Anders als in den USA, wo das Datenschutzrecht nicht nur in dieser Hinsicht deutlich weniger strikt ist, müsste Amazon in der EU – ähnlich wie bei seinen Ring- und Alexa-Anwendungen – umfassende Transparenz- und Kontrollfunktionen integrieren. Doch das allein würde kaum genügen, um etwa eine DSGVO-konforme Zulassung zu erhalten. Interessant wäre auch, inwieweit ein solches Tool mit dem neuen EU Data Act in Einklang zu bringen ist, da Amazon diese gewonnenen Daten ja dann zumindest auf Anfrage auch anderen Unternehmen zur Verfügung stellen müsste.
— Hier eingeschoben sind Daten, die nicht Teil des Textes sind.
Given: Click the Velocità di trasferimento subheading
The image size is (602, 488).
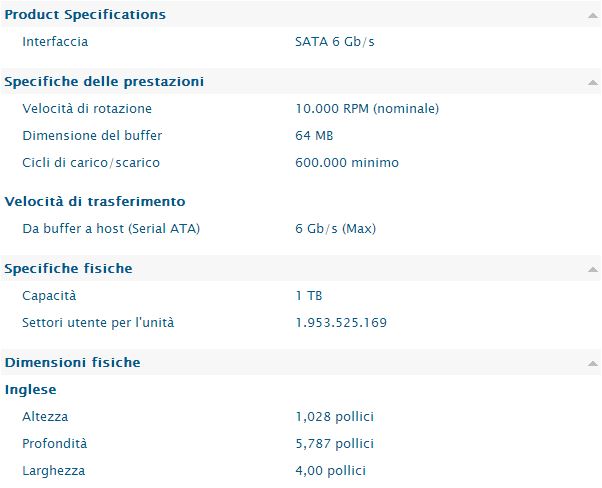Looking at the screenshot, I should pyautogui.click(x=95, y=202).
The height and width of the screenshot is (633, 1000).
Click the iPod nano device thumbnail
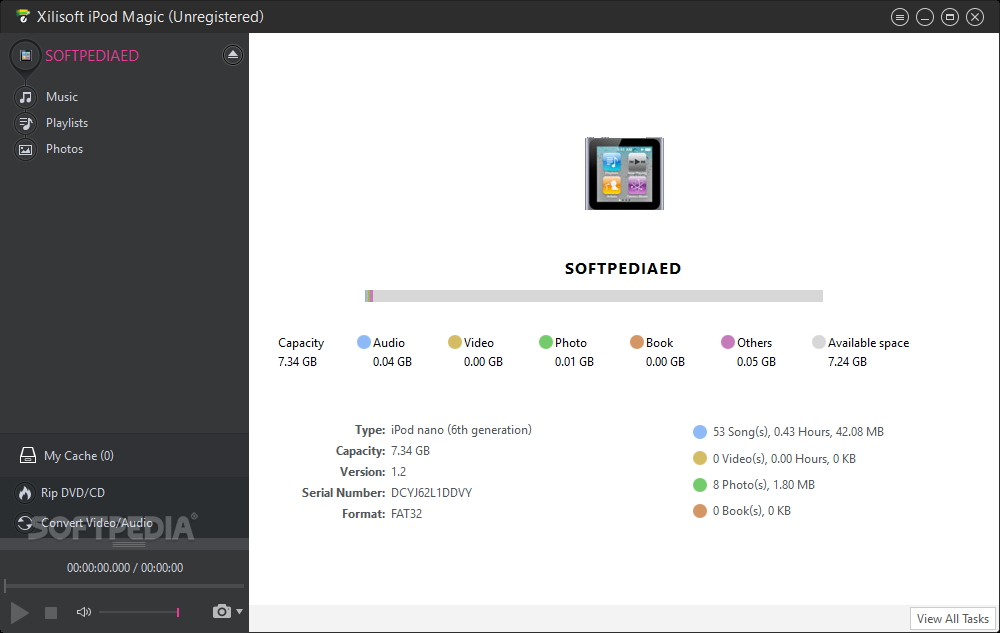click(x=624, y=174)
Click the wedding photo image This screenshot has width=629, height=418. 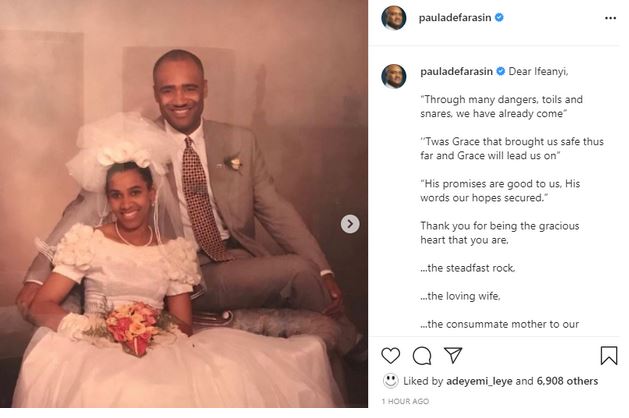[184, 204]
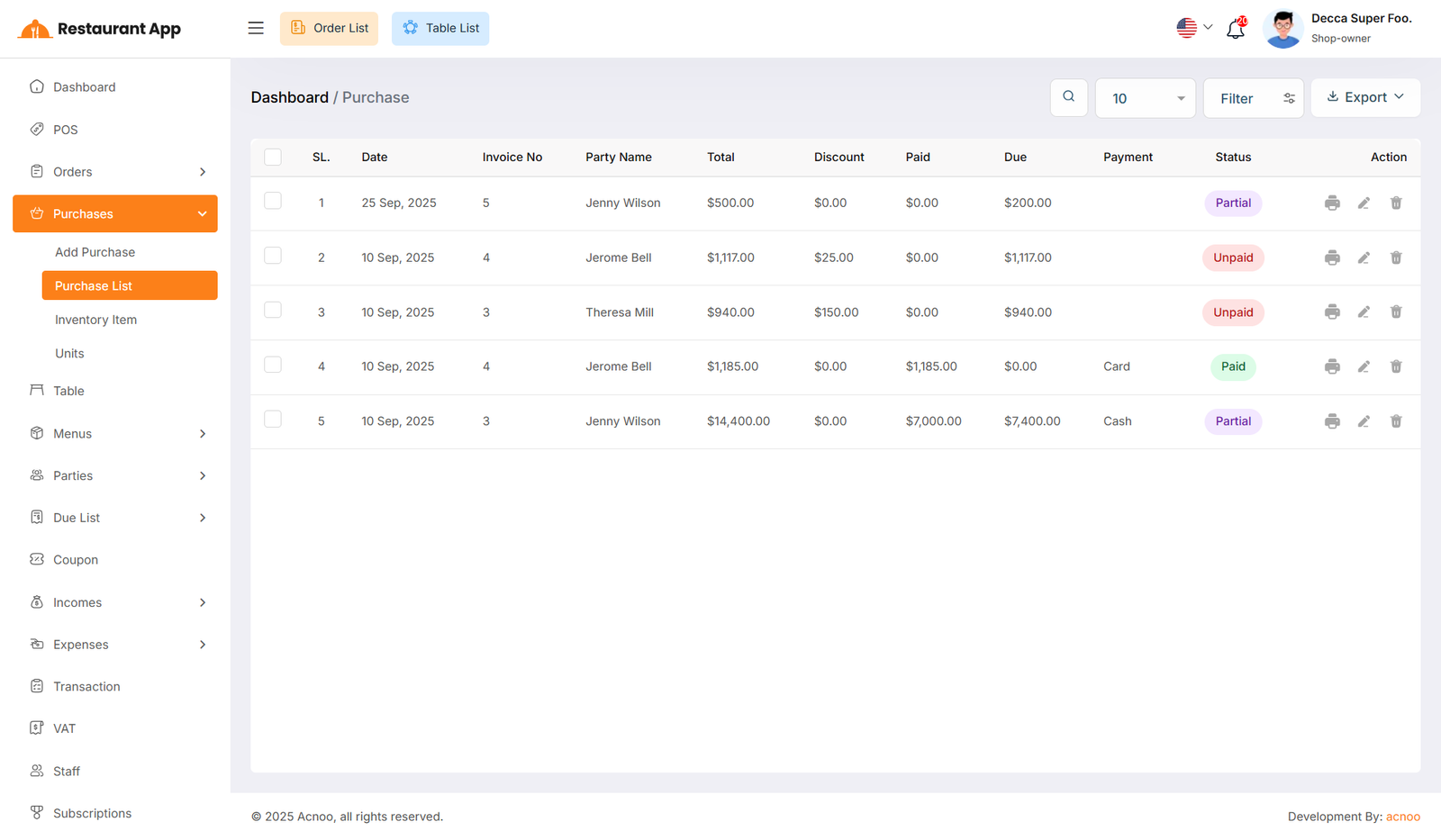Click the edit pencil for paid Jerome Bell purchase
Image resolution: width=1441 pixels, height=840 pixels.
(1364, 367)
Dabei ist aber ohnehin auch nicht klar, was Amazon eigentlich an Bee reizt: das Produkt selbst, das man weiterentwickeln und an Amazons Befindlichkeiten und Dienstleistungen anpassen könnte oder eher das Know-how des Unternehmens, das sicherlich auch im Alexa-Kontext hilfreich sein könnte. Denn Bee passt zu Amazon sowohl beim Kundenservice und im Warenvertrieb, könnte aber auch in Richtung Agentic AI, bei Gesprächsnotizen in Meetings und auch für kontextbasierte Einkaufsempfehlungen taugen.
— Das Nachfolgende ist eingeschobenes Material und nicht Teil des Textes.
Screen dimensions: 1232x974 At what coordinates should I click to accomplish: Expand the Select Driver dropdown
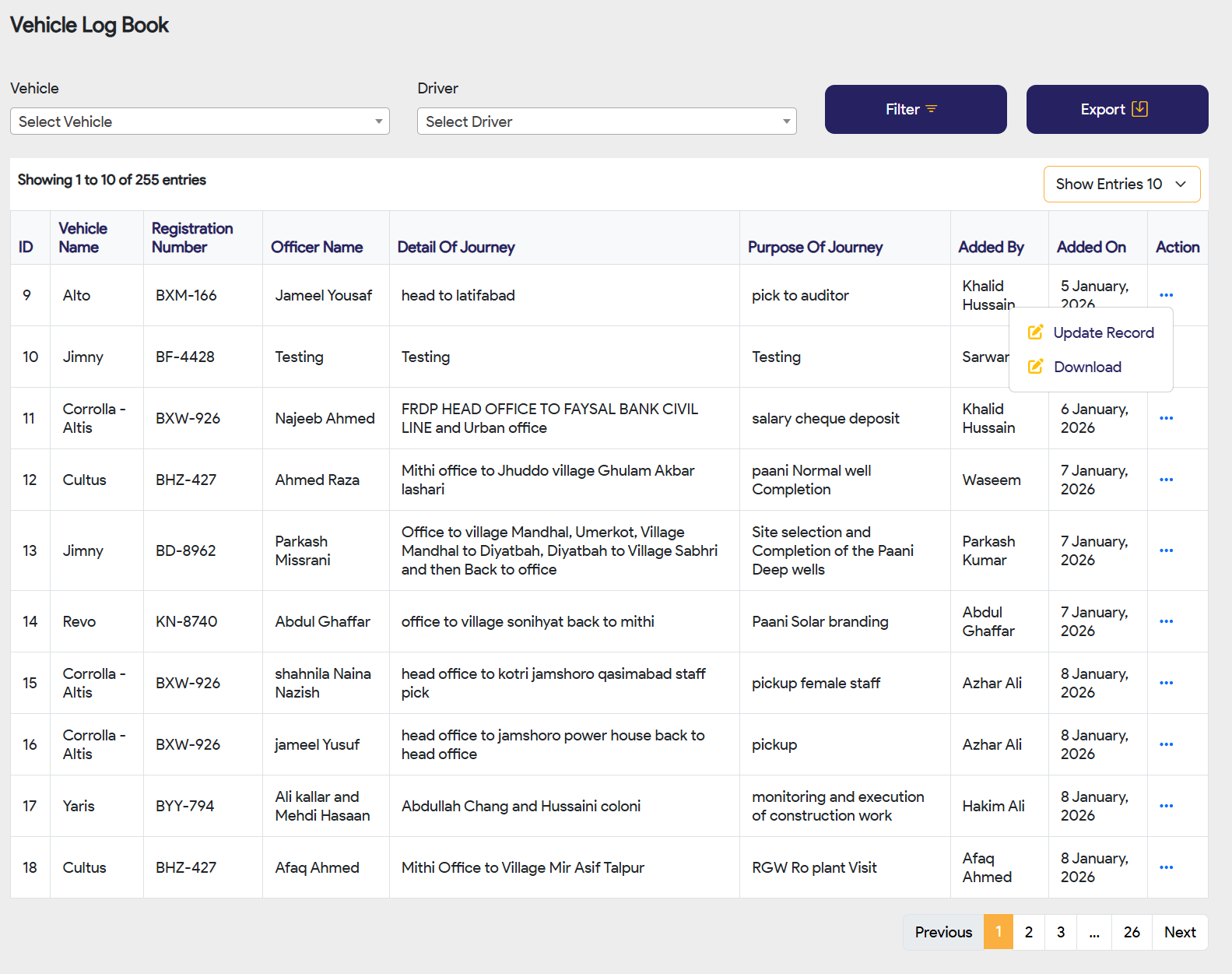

Unterm Strich wird ein solches Gerät, das im scharfem Kontrast zu den europäischen Datenschutzvorstellungen steht, für viel Zündstoff sorgen. Schon bei der Einführung von Amazons Sprachassistentin Alexa gab es in Deutschland wiederholt Kritik, vor allem wegen intransparenter Datenverarbeitung und schlechter Löschoptionen. Allerdings zeigt die Akquisition auch, dass Amazon weiterhin das Zusammenspiel von KI, Alltag und Wearables plant.